Directive: Turn the data from its first line up to and including the line containing "Cancel the Schedule" into a JSON list of strings, one string per line, leaving out blank lines.

Records for this exercise:
────────────────────────────────────────

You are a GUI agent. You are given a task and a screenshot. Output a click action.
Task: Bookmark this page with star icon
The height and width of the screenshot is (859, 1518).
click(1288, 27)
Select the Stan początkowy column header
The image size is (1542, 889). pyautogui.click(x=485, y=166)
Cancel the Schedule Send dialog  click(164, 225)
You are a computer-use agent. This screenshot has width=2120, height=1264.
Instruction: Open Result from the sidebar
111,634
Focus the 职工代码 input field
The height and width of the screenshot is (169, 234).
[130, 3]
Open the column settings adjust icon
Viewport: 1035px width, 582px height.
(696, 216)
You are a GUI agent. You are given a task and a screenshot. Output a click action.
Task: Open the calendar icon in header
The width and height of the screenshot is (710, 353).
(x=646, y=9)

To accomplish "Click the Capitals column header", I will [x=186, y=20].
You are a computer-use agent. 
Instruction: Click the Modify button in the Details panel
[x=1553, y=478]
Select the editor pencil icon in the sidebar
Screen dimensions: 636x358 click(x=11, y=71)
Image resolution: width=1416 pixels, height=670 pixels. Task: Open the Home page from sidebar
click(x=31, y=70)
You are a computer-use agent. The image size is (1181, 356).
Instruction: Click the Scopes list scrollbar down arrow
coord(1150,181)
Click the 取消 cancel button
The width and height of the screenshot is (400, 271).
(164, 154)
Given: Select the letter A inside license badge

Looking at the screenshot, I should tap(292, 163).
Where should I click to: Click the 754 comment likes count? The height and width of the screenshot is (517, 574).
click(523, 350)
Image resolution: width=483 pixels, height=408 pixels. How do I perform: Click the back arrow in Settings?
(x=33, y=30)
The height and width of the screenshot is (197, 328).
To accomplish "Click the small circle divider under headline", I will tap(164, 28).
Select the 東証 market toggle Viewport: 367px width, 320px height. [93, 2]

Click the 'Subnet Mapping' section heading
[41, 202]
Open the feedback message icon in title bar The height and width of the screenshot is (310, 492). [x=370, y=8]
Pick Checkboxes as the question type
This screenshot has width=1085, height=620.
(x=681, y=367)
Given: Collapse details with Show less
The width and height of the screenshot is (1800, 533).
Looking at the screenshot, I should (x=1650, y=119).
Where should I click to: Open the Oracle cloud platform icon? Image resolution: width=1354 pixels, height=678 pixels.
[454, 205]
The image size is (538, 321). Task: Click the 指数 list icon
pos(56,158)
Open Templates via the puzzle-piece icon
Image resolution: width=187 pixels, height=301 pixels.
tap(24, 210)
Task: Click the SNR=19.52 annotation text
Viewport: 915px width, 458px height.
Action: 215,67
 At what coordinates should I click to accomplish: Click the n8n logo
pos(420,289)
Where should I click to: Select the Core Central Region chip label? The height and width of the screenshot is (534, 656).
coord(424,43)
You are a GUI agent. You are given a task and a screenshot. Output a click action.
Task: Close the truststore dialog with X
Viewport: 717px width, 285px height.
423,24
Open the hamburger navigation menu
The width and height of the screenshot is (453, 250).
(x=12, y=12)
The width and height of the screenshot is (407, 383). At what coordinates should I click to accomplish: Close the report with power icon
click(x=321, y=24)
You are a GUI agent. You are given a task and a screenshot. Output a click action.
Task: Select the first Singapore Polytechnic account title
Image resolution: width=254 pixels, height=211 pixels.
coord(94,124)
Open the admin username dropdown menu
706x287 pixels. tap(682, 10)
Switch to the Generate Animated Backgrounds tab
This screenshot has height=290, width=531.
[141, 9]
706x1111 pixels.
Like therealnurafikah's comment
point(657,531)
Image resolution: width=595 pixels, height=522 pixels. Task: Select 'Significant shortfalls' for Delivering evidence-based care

────────────────────────────────────────

Solution to the problem:
[
  "You are a GUI agent. You are given a task and a screenshot. Output a click action.",
  "Task: Bookmark this page with star icon",
  "The height and width of the screenshot is (859, 1518).",
  "click(1288, 27)",
  "Select the Stan początkowy column header",
  "The image size is (1542, 889). pyautogui.click(x=485, y=166)",
  "Cancel the Schedule Send dialog  click(164, 225)"
]